The Power of Relationships (Theology for Living from Philippians)

It is right for me to feel this way about all of you, since I have you in my heart and, whether I am in chains or defending and confirming the gospel, all of you share in God’s grace with me.  God can testify how I long for all of you with the affection of Christ Jesus.  (Paul’s Letter to the Philippians, chapter 1, verses 7 & 8 )

If Tony Bennett left his heart in San Francisco, Paul left his in Philippi.  Paul can justify his confidence in the salvation of the Philippians by the powerful bond he developed with them as they labored together to make the good news of Jesus Christ known.  In that process they had together experienced persecution, but they had also together experienced God’s grace in their lives.  And now that Paul is in chains again, as he was in Philippi (see Acts 16), there is a sense in which the Philippians reside in his heart.

There is a power in relationships to encourage us, to make us motivated, to give us hope, and to fill our need to love and be loved.  And this is all the more true of our relationships with fellow followers of Jesus.  We are together in the most daunting and most important mission ever given to any human being.  We are charged with defending and confirming the gospel and suffering for it.  If we were in this alone it would certainly be nothing more than  a suicide mission.  But though it may result in death for us, our comradeship with one another in the battle brings a comfort and joy none can explain except for a God-given grace bestowed.
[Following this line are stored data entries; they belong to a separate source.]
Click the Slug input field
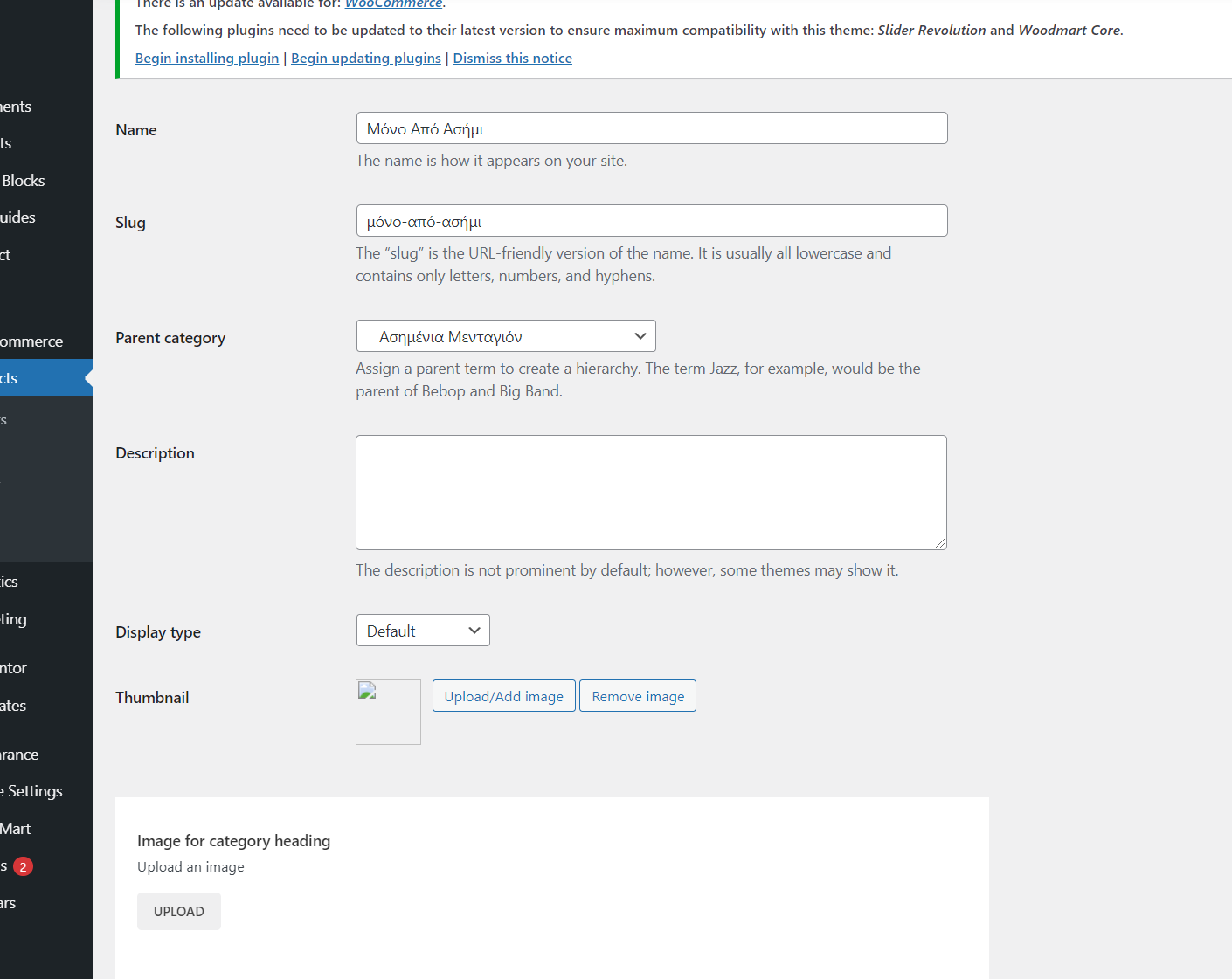This screenshot has height=979, width=1232. 651,221
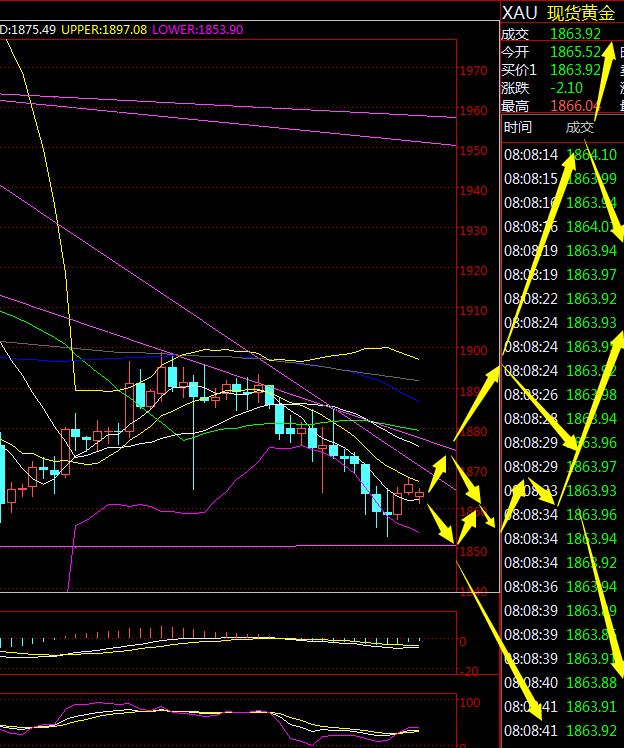
Task: Click the LOWER:1853.90 Bollinger band label
Action: [x=198, y=30]
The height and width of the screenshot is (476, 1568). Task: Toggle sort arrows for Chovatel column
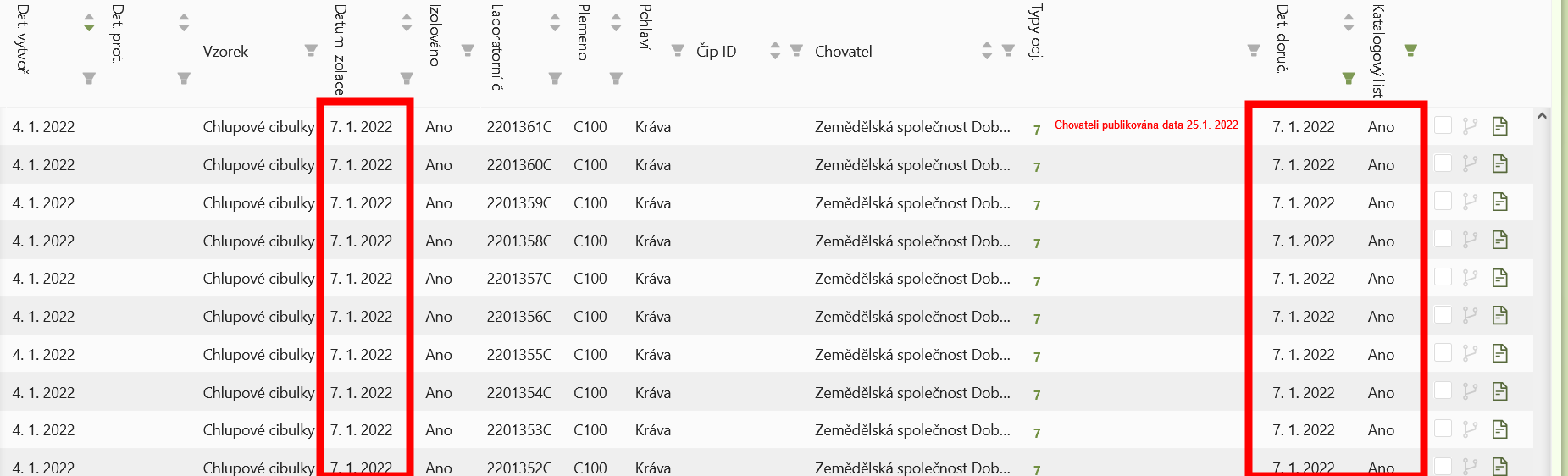point(987,51)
We need each other.  This is not an individual endeavor.  It is a team effort and requires a unity that is all too often missing in our fellowships, much as it was in the Philippian fellowship.  If we are missing this unity we are missing the needed encouragement and motivation to carry on the endeavor.  And we are missing the power we need, the power of a united front and the power of the witness that unity gives.  Paul had to remind this church of how he had experienced that power with them.
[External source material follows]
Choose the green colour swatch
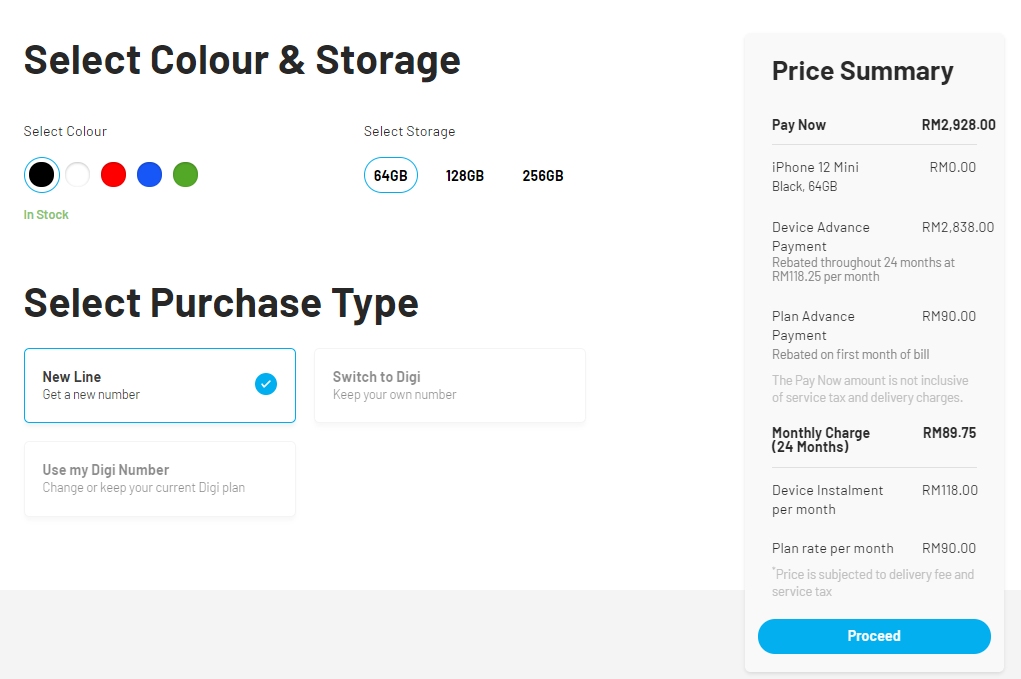Screen dimensions: 1021x679 [x=185, y=175]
When we are working together, partners in the gospel instead of foes, there is an energy that becomes available to us that is otherwise missing.  Paul said it this way, “I long for all of you with the affection of Christ Jesus.”  Paul knew how much Jesus loved the Philippians from two sources.  The first was the self-declaration of Jesus backed up by his sacrificial death on our behalf.  The second source was Paul’s own affection.  The affection he felt for the Philippians was actually Jesus’ affection for them.  Paul was in tune with Jesus and so he was in tune with what Jesus felt for this church.  Despite the conflict they were embroiled in, Jesus loved them.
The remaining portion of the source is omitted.